Exercise requirements = List each area of life in which, according to the passage about John Woolman below, integrity required alignment.

Excerpt provided =
He also made choices that seemed strange to his neighbors. He stopped wearing dyed clothing. Indigo dye---rich blues and blacks---it came from plantations worked by enslaved people. So John wore undyed linen and wool, the natural color of the fabric. He looked plain, even by Quaker standards. But for him, it wasn't about appearance. It was about connection. Every thread he wore, he wanted to know its origin. He wanted his life to be legible---his choices visible, aligned with his convictions.
In 1754, he published an essay called Some Considerations on the Keeping of Negroes. It was quiet and reasoned, not fiery. But it asked white Quakers to sit with an uncomfortable truth: that their prosperity was entangled with another people's suffering. That spiritual integrity required them to look clearly at that entanglement and choose differently.
By the time he made that voyage across the Atlantic in 1772---the one where he slept in steerage---John Woolman had spent thirty years stitching his life into a testimony. Not just words, but a whole way of being. And the Quaker community, slowly, had begun to change around him.
I watched John Woolman wrestle with something his own community didn't want to see.
The Quakers had this beautiful belief---they called it "that of God in every person." The Inner Light. The idea that divinity lives in every human soul, no exceptions. They would sit in silence during their meetings, waiting for that Light to move someone to speak. They refused to bow to earthly authority because they believed every person stood equal before God.
But then they went home to houses built by enslaved labor. They wore clothes sewn by enslaved hands. They counted profits made possible by enslaved bodies.
John saw the contradiction. And he couldn't look away from it.
What he understood---and this is what made him dangerous to the comfortable---was that the problem wasn't just about owning people. It was about benefiting from their suffering while pretending not to notice. It was about how prosperity numbs the conscience. How easy it becomes to say, "Well, that's just how things are done."
I remember watching him sit with wealthy Quaker families, eating meals prepared by people who had no choice about being there. He didn't stand up and denounce his hosts. He didn't storm out. But afterward, he would quietly leave silver coins to be given to those who had served him. And he would write in his journal about the unease he felt. The way luxury created a kind of spiritual fog.
He called it "the seeds of war." He believed that when people built their comfort on another's oppression, it planted violence in the soul. Not just the obvious violence of chains and whips, but a subtler kind---the violence of turning away. Of not seeing. Of letting convenience triumph over conscience.
What I saw in John was a man who understood that every choice connects to something larger. That the shirt on your back has a story. That the sugar in your tea came from somewhere, produced by someone. He made those connections visible. And he insisted---gently, relentlessly---that spiritual people had to live as if those connections mattered.
The radical part wasn't his opposition to slavery. Other people opposed slavery. The radical part was his insistence that you couldn't oppose it in theory while living off its fruits. That integrity required alignment all the way down. In what you wore. In how you traveled. In whose labor you accepted.
He didn't think this made him special. I remember that about him. He wrote about his failings, his hesitations, the times he compromised. But he kept coming back to the central question: If God is in every person, what does that require of me?
For John, it required everything. Not perfection---he knew he'd never reach that. But a constant effort to keep his eyes open. To notice the cost of his comfort. To refuse the spiritual sleep that comes from prosperity.

Data records =

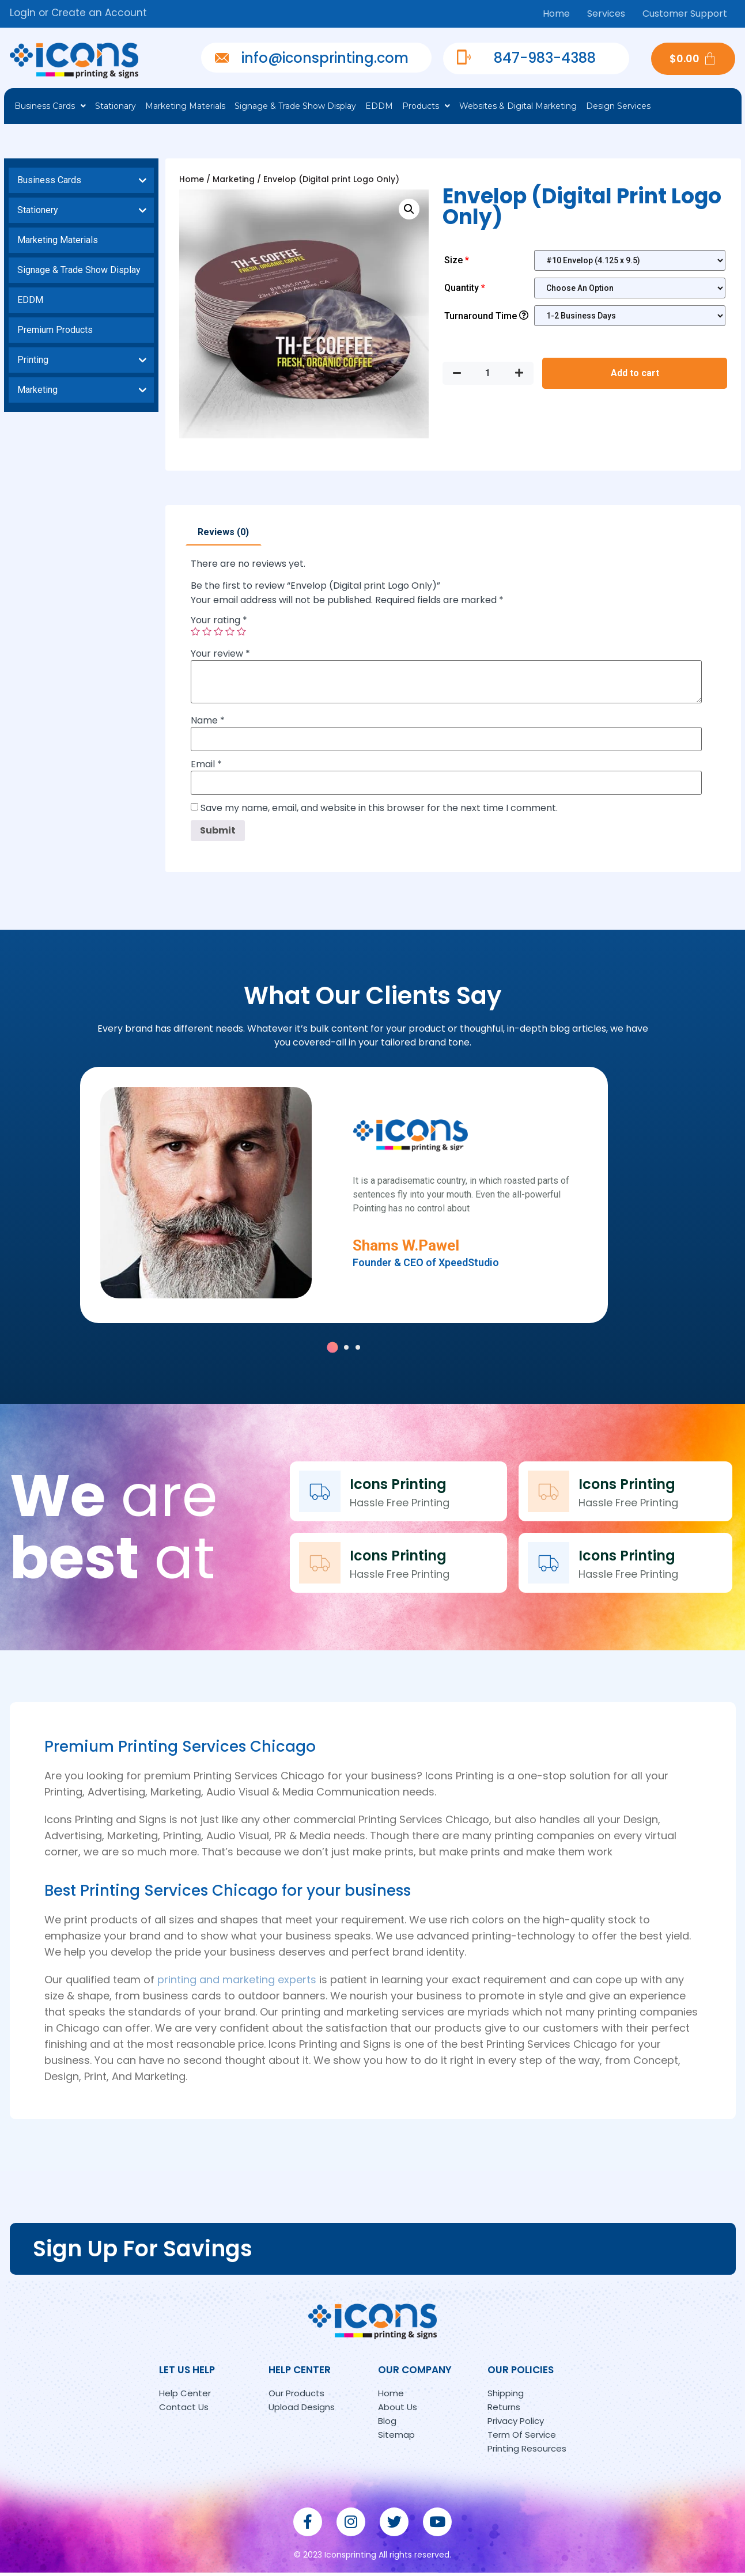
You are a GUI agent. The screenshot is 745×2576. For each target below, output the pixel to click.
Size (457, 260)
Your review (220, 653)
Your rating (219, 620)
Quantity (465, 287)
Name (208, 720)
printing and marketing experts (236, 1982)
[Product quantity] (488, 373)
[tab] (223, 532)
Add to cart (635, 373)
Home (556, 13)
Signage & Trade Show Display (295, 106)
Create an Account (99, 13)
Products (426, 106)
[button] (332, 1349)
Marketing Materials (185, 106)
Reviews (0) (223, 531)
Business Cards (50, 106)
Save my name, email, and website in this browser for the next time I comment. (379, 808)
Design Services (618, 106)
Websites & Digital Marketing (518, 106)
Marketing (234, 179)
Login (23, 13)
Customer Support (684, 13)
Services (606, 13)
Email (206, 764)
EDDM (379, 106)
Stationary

Complete output =
- What you wore
- How you traveled
- Whose labor you accepted